Convert the lines below into a JSON list of strings, with one string per line and any blank lines omitted. Exclude the pictures from the output.

* start Items *

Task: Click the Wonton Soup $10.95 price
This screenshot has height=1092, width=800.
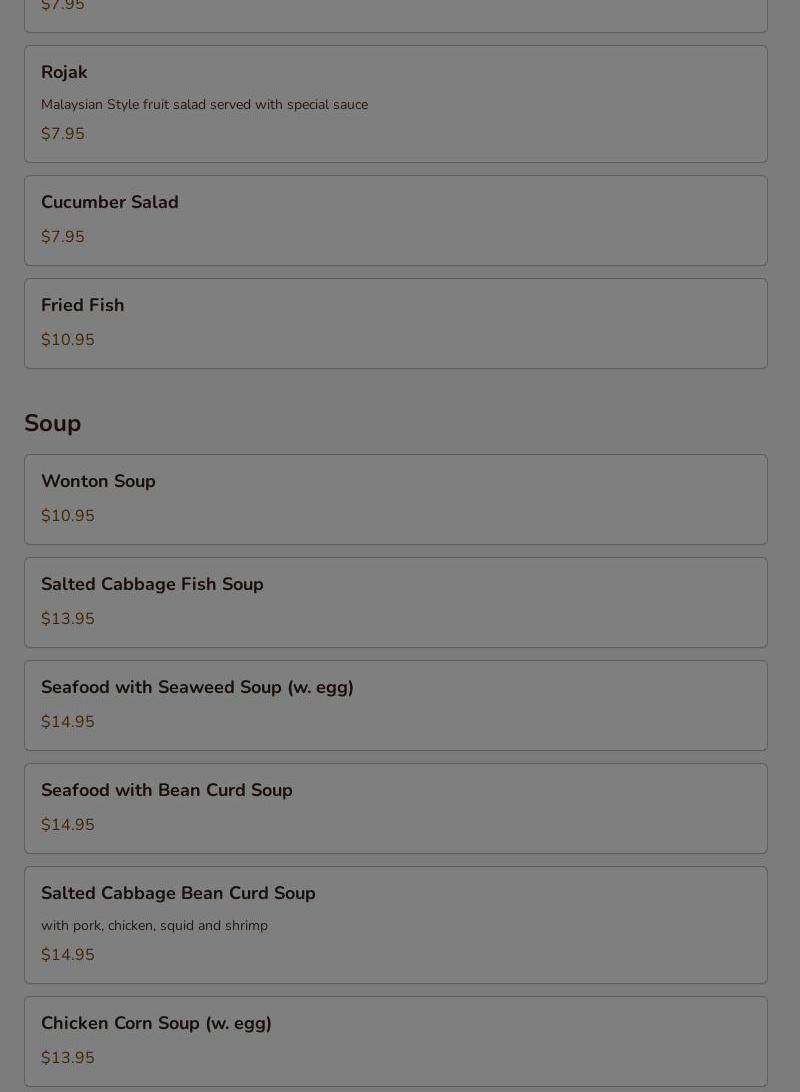Action: coord(68,516)
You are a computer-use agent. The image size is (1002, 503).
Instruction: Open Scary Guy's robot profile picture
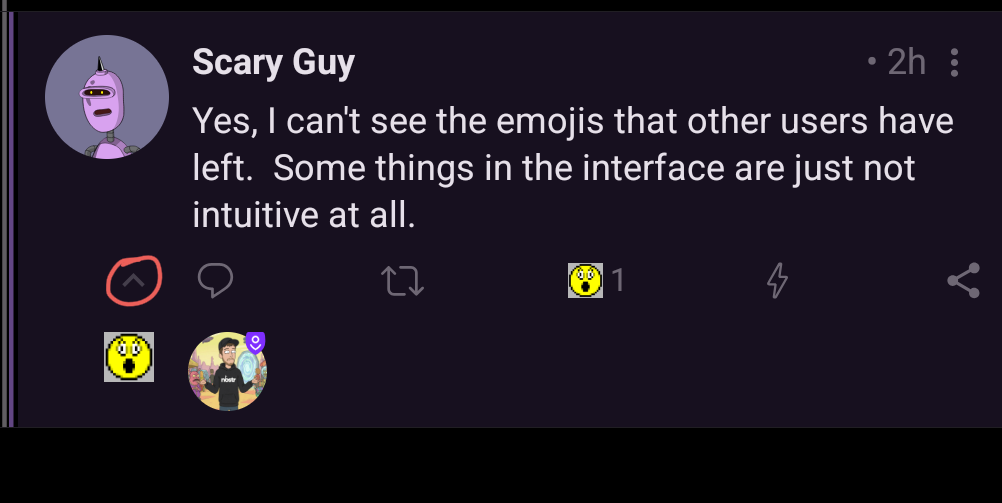pos(106,97)
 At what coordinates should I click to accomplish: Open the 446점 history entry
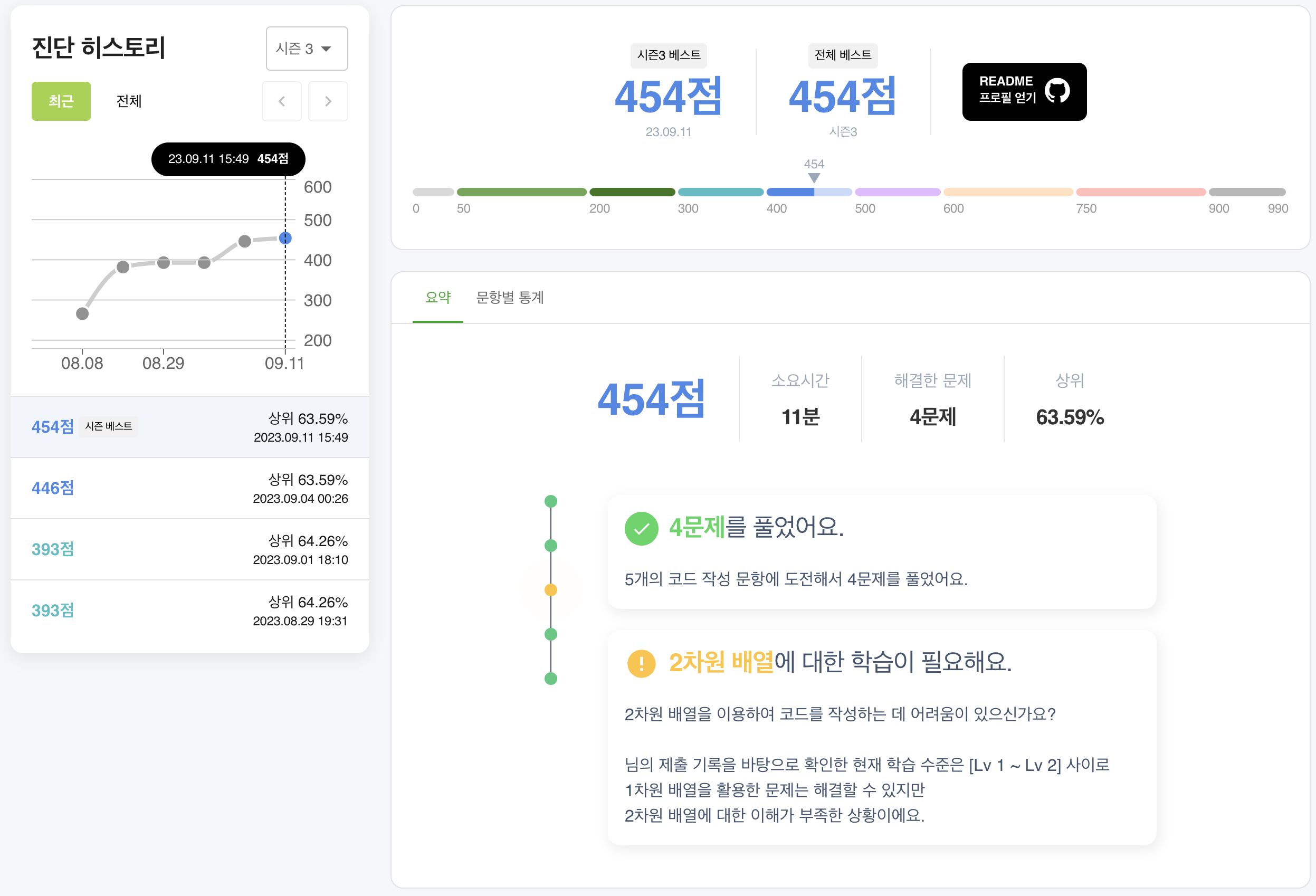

* end Items *

Exercise answer →
[
  "Task: Click the Wonton Soup $10.95 price",
  "This screenshot has height=1092, width=800.",
  "Action: coord(68,516)",
  "You are a computer-use agent. The image size is (1002, 503).",
  "Instruction: Open Scary Guy's robot profile picture",
  "pos(106,97)",
  " At what coordinates should I click to accomplish: Open the 446점 history entry"
]